- Exercise aim -
Reproduce every line of the material below verbatim, preserving its order, spacing, and characters.

>> begin

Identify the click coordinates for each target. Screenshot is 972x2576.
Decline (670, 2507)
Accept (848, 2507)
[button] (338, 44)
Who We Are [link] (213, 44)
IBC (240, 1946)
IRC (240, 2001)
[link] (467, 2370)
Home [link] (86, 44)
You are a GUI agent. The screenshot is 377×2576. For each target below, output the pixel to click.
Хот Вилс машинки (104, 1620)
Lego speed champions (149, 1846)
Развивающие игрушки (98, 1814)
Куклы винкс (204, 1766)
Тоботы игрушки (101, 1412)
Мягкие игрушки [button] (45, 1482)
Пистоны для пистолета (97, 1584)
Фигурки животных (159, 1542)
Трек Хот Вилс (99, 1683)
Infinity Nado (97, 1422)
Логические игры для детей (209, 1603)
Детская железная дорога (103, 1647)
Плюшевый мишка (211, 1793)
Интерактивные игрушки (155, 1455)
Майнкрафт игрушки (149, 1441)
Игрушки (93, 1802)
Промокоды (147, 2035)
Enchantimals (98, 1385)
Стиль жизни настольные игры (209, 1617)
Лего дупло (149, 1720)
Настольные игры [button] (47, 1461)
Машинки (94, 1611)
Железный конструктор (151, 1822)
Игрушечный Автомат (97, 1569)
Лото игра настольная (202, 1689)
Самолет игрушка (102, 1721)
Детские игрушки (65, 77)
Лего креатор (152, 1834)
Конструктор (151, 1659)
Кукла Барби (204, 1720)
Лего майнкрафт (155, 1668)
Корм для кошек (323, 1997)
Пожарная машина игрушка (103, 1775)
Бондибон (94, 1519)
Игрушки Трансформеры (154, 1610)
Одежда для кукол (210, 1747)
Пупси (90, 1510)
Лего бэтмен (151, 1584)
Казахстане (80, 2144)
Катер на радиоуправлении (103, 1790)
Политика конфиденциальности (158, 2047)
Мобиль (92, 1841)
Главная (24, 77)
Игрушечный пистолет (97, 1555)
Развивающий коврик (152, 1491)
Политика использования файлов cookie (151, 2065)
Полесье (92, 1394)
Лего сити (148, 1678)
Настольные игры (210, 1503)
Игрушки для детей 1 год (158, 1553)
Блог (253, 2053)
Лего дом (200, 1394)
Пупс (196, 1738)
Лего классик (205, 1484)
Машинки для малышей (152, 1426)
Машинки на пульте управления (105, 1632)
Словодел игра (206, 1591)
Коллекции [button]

>> end

- Finished task -
Identify the click coordinates for each target. Screenshot is 972x2576.
Decline (670, 2507)
Accept (848, 2507)
[button] (338, 44)
Who We Are [link] (213, 44)
IBC (240, 1946)
IRC (240, 2001)
[link] (467, 2370)
Home [link] (86, 44)
You are a GUI agent. The screenshot is 377×2576. For each target below, output the pixel to click.
Хот Вилс машинки (104, 1620)
Lego speed champions (149, 1846)
Развивающие игрушки (98, 1814)
Куклы винкс (204, 1766)
Тоботы игрушки (101, 1412)
Мягкие игрушки [button] (45, 1482)
Пистоны для пистолета (97, 1584)
Фигурки животных (159, 1542)
Трек Хот Вилс (99, 1683)
Infinity Nado (97, 1422)
Логические игры для детей (209, 1603)
Детская железная дорога (103, 1647)
Плюшевый мишка (211, 1793)
Интерактивные игрушки (155, 1455)
Майнкрафт игрушки (149, 1441)
Игрушки (93, 1802)
Промокоды (147, 2035)
Enchantimals (98, 1385)
Стиль жизни настольные игры (209, 1617)
Лего дупло (149, 1720)
Настольные игры [button] (47, 1461)
Машинки (94, 1611)
Железный конструктор (151, 1822)
Игрушечный Автомат (97, 1569)
Лото игра настольная (202, 1689)
Самолет игрушка (102, 1721)
Детские игрушки (65, 77)
Лего креатор (152, 1834)
Конструктор (151, 1659)
Кукла Барби (204, 1720)
Лего майнкрафт (155, 1668)
Корм для кошек (323, 1997)
Пожарная машина игрушка (103, 1775)
Бондибон (94, 1519)
Игрушки Трансформеры (154, 1610)
Одежда для кукол (210, 1747)
Пупси (90, 1510)
Лего бэтмен (151, 1584)
Казахстане (80, 2144)
Катер на радиоуправлении (103, 1790)
Политика конфиденциальности (158, 2047)
Мобиль (92, 1841)
Главная (24, 77)
Игрушечный пистолет (97, 1555)
Развивающий коврик (152, 1491)
Политика использования файлов cookie (151, 2065)
Полесье (92, 1394)
Лего сити (148, 1678)
Настольные игры (210, 1503)
Игрушки для детей 1 год (158, 1553)
Блог (253, 2053)
Лего дом (200, 1394)
Пупс (196, 1738)
Лего классик (205, 1484)
Машинки для малышей (152, 1426)
Машинки на пульте управления (105, 1632)
Словодел игра (206, 1591)
Коллекции [button]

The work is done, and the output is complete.